Padre de los huérfanos, defensor de las viudas es Dios en su santa morada. (Salmo 68:6)


A menudo Dios es definido de esta manera en las páginas del Antiguo Testamento; muchos pasajes añaden a los dos figuras anteriores la del extranjero. El huérfano, la viuda y el extranjero son usados para mencionar de forma amplia a los vulnerables del pueblo, aquellos que carecían de un contexto que les ayudara a satisfacer sus necesidades mínimas de supervivencia. En una época donde no existían los servicios sociales estas personas eran dejadas a su suerte y tan sólo podían vivir si alguien se compadecía de ellas. 

La Palabra nos indica que el Señor se erige en defensor de todos ellos; se preocupa por ellos y se hace responsable de los mismos. Naturalmente eso tiene  implicaciones para los seguidores de Jesús, puesto que nosotros somos hoy en día los instrumentos a través de los cuales Él lleva a cabo sus designios en este mundo. Por tanto cualquier seguidor del Maestro a nivel individual debe llevar con orgullo el título de defensor de todos aquellos que son vulnerables, marginados y maltratados por la sociedad. Del mismo modo, cualquier comunidad que se precie de honrar el nombre de Jesús debería asumir, precisamente en su nombre, esa responsabilidad. 

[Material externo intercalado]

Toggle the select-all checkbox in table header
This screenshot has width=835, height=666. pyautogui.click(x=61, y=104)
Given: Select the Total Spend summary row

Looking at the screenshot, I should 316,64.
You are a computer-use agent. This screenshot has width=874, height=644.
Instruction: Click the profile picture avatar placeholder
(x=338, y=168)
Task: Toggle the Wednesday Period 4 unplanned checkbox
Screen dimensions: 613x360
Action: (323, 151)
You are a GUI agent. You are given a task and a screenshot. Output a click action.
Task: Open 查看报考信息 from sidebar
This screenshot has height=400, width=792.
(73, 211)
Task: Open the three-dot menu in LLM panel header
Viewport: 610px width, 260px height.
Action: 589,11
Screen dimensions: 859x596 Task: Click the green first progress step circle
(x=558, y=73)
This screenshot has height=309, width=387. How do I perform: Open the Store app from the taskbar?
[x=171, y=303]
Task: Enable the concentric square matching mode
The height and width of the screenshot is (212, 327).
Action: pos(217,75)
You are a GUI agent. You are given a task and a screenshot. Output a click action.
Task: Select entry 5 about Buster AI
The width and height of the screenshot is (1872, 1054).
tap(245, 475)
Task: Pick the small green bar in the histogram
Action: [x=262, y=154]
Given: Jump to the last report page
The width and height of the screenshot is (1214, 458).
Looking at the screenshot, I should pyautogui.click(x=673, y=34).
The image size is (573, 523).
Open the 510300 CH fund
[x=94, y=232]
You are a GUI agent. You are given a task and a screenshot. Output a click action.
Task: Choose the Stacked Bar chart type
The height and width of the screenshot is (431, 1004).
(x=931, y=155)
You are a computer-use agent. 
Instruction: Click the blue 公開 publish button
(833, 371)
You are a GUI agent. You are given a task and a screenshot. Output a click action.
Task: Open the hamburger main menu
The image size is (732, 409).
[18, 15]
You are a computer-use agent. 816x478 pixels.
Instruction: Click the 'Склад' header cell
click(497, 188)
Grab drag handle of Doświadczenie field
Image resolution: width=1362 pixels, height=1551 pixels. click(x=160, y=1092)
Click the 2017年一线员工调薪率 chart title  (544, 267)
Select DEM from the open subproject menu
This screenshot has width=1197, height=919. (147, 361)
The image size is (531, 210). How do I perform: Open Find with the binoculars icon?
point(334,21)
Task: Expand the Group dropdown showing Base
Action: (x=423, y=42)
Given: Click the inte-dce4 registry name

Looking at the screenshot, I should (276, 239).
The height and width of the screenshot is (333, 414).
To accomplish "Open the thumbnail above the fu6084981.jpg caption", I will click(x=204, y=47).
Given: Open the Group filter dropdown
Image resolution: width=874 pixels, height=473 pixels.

¿Estás ejerciendo el título de padre de huérfanos y defensor de viudas? ¿Lo está haciendo tu comunidad?

Comentarios

  1. Es una de las identidades de Dios que más me han fascinado desde que comencé en el camino de Jesús.
    Las buenas nuevas que Jesús trae al mundo son reales, tangibles y practicas.
    Es una de las más gloriosas, sencillas y humildes formas de llevar el amor de Dios a través de extender las manos hacia los huérfanos y las viudas, cualquier desprotegidos o maltratado.